The home plate umpire stopped the play, waving his arms over his head and calling dead ball. Zoia-Buescher, hearing that call, didn’t throw to first, where Del Santo touched the base.
“He shouldn’t have killed the play. It was a fair ball,” Poueu-Guerrero said.
“When that happens, it’s just an incidental play and it should have played out,” she said.
And yet, despite the dead-ball call, Del Santo was allowed to remain on first.
That’s when Malvino intervened.
“You can’t call a dead ball and award someone first base,” he said.
Play stopped for some time as the officials pulled out rule books and conferred. When play resumed and the umpire allowed Del Santo to stay on first, Malvino lodged an official complaint: The Vikings would continue the game under protest.

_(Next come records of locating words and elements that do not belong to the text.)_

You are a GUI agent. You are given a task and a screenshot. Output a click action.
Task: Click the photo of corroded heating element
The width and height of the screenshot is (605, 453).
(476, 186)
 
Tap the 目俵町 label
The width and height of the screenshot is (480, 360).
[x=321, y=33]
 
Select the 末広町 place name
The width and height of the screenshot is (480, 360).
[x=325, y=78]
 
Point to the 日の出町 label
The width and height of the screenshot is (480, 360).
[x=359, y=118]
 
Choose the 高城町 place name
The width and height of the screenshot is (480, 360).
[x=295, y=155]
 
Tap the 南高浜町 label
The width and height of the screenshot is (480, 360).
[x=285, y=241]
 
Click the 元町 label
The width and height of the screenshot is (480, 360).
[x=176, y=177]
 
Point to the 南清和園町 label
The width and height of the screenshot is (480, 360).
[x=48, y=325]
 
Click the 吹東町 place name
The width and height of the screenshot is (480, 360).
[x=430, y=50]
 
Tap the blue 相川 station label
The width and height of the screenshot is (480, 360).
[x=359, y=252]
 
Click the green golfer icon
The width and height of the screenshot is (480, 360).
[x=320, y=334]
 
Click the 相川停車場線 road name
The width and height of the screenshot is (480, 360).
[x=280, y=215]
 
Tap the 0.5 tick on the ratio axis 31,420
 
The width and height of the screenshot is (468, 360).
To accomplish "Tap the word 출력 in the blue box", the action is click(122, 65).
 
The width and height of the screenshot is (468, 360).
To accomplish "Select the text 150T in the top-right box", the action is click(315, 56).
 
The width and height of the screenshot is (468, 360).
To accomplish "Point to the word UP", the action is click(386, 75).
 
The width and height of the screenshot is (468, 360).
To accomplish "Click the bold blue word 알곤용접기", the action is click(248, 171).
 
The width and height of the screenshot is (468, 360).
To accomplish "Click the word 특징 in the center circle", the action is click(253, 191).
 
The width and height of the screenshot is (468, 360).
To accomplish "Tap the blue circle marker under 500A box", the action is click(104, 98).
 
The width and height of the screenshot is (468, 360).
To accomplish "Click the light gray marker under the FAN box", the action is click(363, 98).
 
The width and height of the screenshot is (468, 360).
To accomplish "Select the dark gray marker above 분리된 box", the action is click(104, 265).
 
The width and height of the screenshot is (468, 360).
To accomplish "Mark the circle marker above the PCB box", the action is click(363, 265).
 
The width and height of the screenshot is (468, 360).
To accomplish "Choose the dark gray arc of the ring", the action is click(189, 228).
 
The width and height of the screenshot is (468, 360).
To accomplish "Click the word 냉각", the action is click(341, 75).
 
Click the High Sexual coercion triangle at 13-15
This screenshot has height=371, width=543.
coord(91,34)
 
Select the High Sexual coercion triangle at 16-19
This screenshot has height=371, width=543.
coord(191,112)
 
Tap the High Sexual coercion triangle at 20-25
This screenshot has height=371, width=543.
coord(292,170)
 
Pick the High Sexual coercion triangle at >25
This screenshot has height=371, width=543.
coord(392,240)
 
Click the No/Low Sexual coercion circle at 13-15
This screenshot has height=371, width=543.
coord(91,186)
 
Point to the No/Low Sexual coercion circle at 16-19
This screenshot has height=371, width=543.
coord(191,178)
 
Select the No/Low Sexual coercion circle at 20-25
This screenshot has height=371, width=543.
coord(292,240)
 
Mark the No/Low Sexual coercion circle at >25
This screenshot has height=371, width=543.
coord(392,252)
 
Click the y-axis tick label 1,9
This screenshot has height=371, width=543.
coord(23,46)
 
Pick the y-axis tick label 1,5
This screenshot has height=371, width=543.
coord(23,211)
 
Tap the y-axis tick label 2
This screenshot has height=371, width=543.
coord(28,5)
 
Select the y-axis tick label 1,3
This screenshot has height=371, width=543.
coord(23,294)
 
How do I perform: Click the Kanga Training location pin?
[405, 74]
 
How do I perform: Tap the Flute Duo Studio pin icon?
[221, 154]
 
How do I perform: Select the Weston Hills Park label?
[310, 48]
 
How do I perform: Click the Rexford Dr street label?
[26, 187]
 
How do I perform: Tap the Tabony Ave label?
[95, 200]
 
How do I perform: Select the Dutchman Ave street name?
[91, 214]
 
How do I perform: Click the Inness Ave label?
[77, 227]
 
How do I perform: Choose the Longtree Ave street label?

Two batters later, Pamatmat scored for Rancho and the game was over. Sort of.
“I have never been in a situation like that,” Malvino said. “It’s kind of unprecedented.”
Lodging an official protest was a risky move. In more than two decades of coaching, Malvino said he’s never seen a protest upheld. Jan Smith-Billing, the North Bay League commissioner who convened a panel of administrators to rule on the controversy, said she’s never seen anything like it in 40 years.
“This one, I believe, could have been handled right on the field. The official admitted the error. You don’t let part of the play continue and part of the play not continue,” Smith-Billing said.
Smith-Billing confirmed with North Coast Section officials that the protest was not over a judgment call, but an error in interpreting and applying the rules.
“He called a dead ball; that was his call,” she said. “But as a result of his call, the batter should have returned home and the runner should have stayed at first. Once it was a dead ball, what happened shouldn’t have happened.”
In what strikes me as a silver lining in all of this, the coaches on both sides of a pretty good rivalry agreed.